Xu Zhouwei, Alruwaili Ashwag Rafea S, Henderson Robert David, McCombe Pamela Ann
The University of Queensland, Brisbane, Centre for Clinical Research, Queensland, Australia.
The University of Queensland, Brisbane, Centre for Clinical Research, Queensland, Australia.
J Neurol Sci. 2017 May 15;376:16-23. doi: 10.1016/j.jns.2017.02.061. Epub 2017 Feb 27.
To screen for cognitive and behavioural impairment in people with amyotrophic lateral sclerosis (ALS) and controls with neuromuscular disease and to correlate these with clinical features.

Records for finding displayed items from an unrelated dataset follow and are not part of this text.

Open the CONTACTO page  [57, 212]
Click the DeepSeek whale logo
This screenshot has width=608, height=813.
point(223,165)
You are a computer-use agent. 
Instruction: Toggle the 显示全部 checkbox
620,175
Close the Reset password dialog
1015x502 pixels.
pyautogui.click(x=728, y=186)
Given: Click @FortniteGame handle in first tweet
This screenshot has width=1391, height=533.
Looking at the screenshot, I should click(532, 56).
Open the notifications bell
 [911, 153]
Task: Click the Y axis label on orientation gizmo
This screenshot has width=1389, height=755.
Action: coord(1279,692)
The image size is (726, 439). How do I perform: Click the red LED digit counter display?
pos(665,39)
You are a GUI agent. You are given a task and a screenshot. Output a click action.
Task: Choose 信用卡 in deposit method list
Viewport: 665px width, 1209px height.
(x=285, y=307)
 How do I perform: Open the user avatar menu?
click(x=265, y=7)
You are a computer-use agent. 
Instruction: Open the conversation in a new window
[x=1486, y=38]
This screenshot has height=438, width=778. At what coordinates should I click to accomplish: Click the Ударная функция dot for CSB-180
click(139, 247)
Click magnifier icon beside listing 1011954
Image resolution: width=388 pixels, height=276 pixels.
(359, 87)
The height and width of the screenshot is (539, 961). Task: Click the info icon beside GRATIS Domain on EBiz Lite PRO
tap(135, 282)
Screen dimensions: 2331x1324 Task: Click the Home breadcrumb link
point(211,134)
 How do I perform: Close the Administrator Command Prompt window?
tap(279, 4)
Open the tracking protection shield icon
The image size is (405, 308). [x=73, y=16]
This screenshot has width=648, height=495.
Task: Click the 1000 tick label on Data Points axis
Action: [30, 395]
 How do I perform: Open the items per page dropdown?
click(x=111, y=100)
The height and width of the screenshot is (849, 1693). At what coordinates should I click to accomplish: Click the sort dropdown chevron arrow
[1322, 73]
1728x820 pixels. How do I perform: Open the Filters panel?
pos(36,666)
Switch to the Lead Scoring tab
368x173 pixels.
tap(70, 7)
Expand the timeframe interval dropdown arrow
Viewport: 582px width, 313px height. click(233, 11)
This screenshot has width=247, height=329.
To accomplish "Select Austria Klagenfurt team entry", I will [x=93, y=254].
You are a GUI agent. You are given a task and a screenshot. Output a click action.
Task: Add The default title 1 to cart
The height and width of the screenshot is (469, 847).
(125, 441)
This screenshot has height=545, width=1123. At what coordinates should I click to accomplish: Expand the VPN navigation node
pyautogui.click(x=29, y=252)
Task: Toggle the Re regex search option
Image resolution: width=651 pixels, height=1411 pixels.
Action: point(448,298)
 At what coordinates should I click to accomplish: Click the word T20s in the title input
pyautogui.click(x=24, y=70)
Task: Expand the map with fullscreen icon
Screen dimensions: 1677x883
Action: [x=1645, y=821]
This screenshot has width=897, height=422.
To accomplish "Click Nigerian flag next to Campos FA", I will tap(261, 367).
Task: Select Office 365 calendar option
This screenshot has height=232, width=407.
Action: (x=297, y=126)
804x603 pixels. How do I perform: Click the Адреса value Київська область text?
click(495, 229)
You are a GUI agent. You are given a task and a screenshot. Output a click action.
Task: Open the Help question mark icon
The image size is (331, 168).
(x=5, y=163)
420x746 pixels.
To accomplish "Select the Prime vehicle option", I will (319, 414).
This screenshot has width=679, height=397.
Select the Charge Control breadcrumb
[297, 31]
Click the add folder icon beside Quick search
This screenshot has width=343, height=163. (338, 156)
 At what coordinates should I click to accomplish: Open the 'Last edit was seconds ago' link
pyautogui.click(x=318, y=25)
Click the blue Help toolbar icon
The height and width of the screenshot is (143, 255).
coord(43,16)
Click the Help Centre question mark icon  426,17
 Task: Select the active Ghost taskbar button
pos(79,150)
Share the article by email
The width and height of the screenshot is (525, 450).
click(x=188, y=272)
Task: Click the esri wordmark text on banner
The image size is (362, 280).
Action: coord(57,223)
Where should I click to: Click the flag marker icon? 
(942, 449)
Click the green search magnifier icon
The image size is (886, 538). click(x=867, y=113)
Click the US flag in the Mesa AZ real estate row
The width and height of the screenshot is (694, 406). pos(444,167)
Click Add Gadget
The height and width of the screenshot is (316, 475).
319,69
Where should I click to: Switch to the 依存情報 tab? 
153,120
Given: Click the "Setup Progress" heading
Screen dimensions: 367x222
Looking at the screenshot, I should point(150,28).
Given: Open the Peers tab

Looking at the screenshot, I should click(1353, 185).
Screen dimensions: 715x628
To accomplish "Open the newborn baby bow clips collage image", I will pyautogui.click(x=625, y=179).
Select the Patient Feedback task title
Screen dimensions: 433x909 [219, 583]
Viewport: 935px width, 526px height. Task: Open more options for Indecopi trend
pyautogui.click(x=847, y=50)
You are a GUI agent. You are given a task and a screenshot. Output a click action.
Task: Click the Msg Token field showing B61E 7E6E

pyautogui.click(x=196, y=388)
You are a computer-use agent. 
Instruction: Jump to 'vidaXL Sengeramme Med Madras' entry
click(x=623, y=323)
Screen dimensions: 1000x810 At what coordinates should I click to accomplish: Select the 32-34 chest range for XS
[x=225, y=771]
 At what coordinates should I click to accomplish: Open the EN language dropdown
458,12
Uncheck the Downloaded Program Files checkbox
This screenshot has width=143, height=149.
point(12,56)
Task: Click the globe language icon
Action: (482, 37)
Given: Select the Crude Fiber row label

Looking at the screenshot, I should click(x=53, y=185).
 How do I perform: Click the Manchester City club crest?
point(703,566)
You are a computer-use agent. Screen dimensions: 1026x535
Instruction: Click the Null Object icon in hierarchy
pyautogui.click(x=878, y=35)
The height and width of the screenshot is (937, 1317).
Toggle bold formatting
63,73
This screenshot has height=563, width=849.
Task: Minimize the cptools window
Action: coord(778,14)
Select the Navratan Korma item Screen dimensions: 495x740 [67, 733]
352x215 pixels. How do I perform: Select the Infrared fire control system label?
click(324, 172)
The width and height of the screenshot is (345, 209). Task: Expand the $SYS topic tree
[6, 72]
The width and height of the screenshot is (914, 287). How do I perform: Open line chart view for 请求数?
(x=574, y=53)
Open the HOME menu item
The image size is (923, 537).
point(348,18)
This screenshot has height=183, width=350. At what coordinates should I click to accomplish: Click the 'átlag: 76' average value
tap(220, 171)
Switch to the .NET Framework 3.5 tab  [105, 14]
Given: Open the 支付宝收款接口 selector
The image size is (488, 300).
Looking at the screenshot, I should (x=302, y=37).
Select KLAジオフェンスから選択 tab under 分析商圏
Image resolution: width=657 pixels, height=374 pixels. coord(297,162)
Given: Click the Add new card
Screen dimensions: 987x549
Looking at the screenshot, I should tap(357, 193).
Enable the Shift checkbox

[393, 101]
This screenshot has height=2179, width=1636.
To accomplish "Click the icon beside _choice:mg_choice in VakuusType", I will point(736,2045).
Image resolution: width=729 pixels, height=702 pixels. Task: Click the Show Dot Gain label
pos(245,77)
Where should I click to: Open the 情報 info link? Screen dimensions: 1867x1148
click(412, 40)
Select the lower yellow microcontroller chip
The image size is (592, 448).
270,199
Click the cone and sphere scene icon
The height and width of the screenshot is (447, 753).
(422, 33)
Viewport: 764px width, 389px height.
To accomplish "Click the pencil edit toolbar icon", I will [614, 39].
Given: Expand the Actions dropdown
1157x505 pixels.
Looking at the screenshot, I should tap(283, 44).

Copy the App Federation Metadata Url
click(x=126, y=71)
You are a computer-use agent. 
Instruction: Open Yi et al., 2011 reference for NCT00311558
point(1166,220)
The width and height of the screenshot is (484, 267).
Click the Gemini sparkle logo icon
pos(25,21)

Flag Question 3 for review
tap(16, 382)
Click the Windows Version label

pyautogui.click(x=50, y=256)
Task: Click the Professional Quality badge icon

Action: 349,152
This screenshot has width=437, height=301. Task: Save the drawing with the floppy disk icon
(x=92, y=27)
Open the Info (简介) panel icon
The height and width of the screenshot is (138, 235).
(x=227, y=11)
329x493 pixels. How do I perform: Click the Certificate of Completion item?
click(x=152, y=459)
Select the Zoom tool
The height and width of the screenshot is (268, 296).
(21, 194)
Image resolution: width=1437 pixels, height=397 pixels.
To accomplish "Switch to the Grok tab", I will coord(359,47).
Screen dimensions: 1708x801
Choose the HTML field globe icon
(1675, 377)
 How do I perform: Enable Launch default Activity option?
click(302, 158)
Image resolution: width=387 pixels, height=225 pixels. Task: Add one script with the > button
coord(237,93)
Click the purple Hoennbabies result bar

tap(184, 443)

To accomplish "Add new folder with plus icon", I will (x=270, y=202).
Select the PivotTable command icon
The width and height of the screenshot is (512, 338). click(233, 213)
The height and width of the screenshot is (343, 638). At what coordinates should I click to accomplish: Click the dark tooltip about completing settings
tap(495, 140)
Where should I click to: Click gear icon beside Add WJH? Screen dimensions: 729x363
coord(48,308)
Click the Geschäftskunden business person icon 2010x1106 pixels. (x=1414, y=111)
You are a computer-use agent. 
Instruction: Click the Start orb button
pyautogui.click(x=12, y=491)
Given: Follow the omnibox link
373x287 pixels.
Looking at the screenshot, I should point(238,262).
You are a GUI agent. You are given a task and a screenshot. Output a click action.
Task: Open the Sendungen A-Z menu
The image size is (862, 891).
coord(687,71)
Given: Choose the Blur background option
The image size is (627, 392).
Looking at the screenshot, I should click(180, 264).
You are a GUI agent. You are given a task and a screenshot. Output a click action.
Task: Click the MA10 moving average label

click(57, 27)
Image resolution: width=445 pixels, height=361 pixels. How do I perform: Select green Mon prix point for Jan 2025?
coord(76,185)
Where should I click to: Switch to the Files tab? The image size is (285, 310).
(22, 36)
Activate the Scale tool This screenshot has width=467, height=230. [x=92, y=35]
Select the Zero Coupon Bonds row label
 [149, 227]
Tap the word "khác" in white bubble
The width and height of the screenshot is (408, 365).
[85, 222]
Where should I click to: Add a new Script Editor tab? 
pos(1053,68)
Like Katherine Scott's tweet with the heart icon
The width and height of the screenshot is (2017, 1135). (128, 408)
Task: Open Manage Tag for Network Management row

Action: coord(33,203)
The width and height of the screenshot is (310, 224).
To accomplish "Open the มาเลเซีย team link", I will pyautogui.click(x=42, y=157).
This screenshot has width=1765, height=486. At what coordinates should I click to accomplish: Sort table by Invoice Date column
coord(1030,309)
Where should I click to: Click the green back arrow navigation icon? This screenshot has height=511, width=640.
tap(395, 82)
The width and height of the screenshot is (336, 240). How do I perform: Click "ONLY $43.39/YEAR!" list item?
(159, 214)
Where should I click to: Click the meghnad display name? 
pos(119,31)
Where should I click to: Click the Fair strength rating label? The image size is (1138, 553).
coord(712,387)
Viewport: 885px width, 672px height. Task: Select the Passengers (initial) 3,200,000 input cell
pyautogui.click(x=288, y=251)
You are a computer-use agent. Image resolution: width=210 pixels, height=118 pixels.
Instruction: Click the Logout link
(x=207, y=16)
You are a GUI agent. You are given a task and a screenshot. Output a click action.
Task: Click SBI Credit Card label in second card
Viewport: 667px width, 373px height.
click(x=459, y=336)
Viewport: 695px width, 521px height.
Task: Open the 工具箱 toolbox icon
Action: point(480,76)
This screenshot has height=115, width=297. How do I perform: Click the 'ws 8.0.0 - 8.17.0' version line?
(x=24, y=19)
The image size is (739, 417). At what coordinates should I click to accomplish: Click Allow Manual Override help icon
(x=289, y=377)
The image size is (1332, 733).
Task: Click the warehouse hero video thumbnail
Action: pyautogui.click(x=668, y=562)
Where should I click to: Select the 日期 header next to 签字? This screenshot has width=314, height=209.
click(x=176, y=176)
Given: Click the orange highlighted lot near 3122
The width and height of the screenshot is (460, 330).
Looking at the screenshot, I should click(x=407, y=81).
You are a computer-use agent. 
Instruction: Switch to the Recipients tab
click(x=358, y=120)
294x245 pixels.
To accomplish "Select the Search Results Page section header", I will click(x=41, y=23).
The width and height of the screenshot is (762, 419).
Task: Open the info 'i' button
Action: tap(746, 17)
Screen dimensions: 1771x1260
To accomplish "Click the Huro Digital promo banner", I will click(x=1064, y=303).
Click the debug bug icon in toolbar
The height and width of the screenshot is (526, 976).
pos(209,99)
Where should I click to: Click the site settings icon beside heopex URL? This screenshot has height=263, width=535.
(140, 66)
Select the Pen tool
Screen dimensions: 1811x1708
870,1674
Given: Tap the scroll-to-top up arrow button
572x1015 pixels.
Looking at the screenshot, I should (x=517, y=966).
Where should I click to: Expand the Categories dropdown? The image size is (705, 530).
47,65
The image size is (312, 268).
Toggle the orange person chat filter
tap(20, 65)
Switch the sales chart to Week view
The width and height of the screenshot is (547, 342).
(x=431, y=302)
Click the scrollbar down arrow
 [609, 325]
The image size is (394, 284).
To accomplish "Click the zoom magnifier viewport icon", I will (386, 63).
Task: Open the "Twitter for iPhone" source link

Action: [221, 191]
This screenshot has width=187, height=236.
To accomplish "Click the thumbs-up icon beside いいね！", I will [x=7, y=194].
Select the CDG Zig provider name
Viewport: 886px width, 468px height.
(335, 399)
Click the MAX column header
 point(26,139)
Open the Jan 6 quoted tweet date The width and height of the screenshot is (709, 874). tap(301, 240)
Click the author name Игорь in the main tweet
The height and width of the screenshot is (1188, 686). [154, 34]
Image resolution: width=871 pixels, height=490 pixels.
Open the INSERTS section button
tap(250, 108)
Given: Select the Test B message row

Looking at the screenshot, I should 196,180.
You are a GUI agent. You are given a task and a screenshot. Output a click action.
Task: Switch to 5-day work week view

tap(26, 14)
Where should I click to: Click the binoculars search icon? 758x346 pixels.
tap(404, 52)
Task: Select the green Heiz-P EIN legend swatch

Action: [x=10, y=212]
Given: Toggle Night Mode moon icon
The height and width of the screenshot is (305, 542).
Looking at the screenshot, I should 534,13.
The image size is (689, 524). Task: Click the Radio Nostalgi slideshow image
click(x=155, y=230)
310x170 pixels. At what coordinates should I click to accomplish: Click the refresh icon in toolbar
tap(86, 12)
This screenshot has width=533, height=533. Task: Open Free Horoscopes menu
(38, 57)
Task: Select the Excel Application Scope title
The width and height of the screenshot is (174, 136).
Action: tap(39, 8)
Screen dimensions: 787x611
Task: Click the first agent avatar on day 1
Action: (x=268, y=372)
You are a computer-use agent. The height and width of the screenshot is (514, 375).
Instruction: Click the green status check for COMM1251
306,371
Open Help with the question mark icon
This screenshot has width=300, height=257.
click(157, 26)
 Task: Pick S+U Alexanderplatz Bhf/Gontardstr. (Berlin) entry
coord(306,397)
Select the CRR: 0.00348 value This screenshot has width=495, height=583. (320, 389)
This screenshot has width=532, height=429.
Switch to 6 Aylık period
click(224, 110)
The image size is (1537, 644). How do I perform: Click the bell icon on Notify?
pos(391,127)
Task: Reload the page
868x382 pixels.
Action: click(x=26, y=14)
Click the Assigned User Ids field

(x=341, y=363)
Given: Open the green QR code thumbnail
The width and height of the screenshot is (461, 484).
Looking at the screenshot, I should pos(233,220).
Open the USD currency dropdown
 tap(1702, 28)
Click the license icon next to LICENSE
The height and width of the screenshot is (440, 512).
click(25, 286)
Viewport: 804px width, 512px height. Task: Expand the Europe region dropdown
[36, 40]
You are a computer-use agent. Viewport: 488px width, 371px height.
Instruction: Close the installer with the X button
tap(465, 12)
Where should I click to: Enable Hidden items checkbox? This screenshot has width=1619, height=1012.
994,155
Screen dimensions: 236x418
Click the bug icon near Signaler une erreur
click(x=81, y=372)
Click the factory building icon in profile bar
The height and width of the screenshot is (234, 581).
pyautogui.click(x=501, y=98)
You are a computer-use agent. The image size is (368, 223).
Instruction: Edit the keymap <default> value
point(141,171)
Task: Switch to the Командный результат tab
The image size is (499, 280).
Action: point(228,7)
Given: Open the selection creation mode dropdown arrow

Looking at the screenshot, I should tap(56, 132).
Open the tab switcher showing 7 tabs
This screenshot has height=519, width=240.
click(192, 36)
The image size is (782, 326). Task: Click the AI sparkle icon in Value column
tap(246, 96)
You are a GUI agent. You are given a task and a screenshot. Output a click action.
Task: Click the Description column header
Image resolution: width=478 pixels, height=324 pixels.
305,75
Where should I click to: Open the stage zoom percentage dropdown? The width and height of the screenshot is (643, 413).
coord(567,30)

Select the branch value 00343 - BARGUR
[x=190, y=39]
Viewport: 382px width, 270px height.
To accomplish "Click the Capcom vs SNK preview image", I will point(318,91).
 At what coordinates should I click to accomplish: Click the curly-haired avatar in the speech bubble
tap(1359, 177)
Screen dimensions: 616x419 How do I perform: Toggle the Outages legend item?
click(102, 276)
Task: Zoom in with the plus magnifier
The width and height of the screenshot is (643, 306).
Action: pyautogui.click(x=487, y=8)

108 people with ALS and 60 controls with other neuromuscular diseases were recruited and assessed with the Addenbrooke's cognitive examination-III (ACE-III), the frontal assessment battery (FAB), and the executive function component of the Edinburgh cognitive and behavioural ALS screen (ECAS). The Amyotrophic lateral sclerosis-Frontotemporal dementia questionnaire (ALS-FTD-Q) and the Motor Neuron Disease Behavioural instrument (MiND-B) were administered to the caregivers of people with ALS. The prevalence of abnormalities was determined and correlated with clinical features and survival. In 37 people with ALS, serial studies were performed.
The frequencies of cognitive impairment based on the ACE-III and FAB were 30.0% and 14.0%, in ALS and 11.7% and 3.3% in controls, respectively. Age and years of education influence the results of the ACE-III and ECAS executive function. In ALS, the frequencies of behavioural impairment based on ALS-FTD-Q and MiND-B were 32.1% and 39.4%, respectively. There is significant correlation of ALS-FTD-Q and MiND-B with the ALSFRS-R score. ALS participants with cognitive impairment measured with ACE-III had significantly shorter survival time than those without. ALS participants with behavioural impairment measured with ALS-FTD-Q had worse prognosis than those without. No significant difference was found between the first two serial cognitive tests based on ACE-III and FAB by using generalized estimating equation.
There is a greater frequency of cognitive impairment in people with ALS than in patients with other neuromuscular diseases. The cognitive and behavioural tests are potential biomarkers of the prognosis of ALS. The results of cognitive tests are stable over 6months and possibly longer.
筛查肌萎缩侧索硬化症(ALS)患者以及患有神经肌肉疾病的对照者的认知和行为障碍,并将这些障碍与临床特征相关联。
招募了108例ALS患者和60例患有其他神经肌肉疾病的对照者,使用剑桥认知评估量表第三版(ACE-III)、额叶评估量表(FAB)以及爱丁堡认知与行为ALS筛查量表(ECAS)的执行功能部分对他们进行评估。向ALS患者的照料者发放肌萎缩侧索硬化症-额颞叶痴呆问卷(ALS-FTD-Q)和运动神经元疾病行为量表(MiND-B)。确定异常的患病率,并将其与临床特征和生存率相关联。对37例ALS患者进行了系列研究。
基于ACE-III和FAB的认知障碍发生率在ALS患者中分别为30.0%和14.0%,在对照者中分别为11.7%和3.3%。年龄和受教育年限会影响ACE-III和ECAS执行功能的结果。在ALS患者中,基于ALS-FTD-Q和MiND-B的行为障碍发生率分别为32.1%和39.4%。ALS-FTD-Q和MiND-B与ALSFRS-R评分存在显著相关性。用ACE-III测量出有认知障碍的ALS参与者的生存时间明显短于无认知障碍者。用ALS-FTD-Q测量出有行为障碍的ALS参与者的预后比无行为障碍者更差。使用广义估计方程对基于ACE-III和FAB的前两次系列认知测试进行比较,未发现显著差异。
ALS患者的认知障碍发生率高于其他神经肌肉疾病患者。认知和行为测试是ALS预后的潜在生物标志物。认知测试结果在6个月甚至可能更长时间内保持稳定。